DIRECTIONS ▸ Write out each of the following lines word for word, with nothing changed.

----------

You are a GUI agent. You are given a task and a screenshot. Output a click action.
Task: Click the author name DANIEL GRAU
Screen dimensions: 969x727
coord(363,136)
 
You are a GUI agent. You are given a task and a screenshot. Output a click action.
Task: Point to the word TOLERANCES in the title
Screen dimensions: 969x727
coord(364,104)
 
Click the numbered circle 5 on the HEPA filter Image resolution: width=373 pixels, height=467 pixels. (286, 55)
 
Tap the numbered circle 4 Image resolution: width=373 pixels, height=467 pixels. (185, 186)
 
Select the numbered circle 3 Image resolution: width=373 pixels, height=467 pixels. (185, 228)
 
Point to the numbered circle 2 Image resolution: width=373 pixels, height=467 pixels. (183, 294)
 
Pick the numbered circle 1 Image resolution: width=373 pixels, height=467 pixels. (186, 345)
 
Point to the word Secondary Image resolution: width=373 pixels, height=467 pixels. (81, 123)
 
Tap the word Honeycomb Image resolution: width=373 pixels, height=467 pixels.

----------

EXERCISE RESPONSE ▸
You are a GUI agent. You are given a task and a screenshot. Output a click action.
Task: Click the author name DANIEL GRAU
Screen dimensions: 969x727
coord(363,136)
 
You are a GUI agent. You are given a task and a screenshot. Output a click action.
Task: Point to the word TOLERANCES in the title
Screen dimensions: 969x727
coord(364,104)
 
Click the numbered circle 5 on the HEPA filter Image resolution: width=373 pixels, height=467 pixels. (286, 55)
 
Tap the numbered circle 4 Image resolution: width=373 pixels, height=467 pixels. (185, 186)
 
Select the numbered circle 3 Image resolution: width=373 pixels, height=467 pixels. (185, 228)
 
Point to the numbered circle 2 Image resolution: width=373 pixels, height=467 pixels. (183, 294)
 
Pick the numbered circle 1 Image resolution: width=373 pixels, height=467 pixels. (186, 345)
 
Point to the word Secondary Image resolution: width=373 pixels, height=467 pixels. (81, 123)
 
Tap the word Honeycomb Image resolution: width=373 pixels, height=467 pixels.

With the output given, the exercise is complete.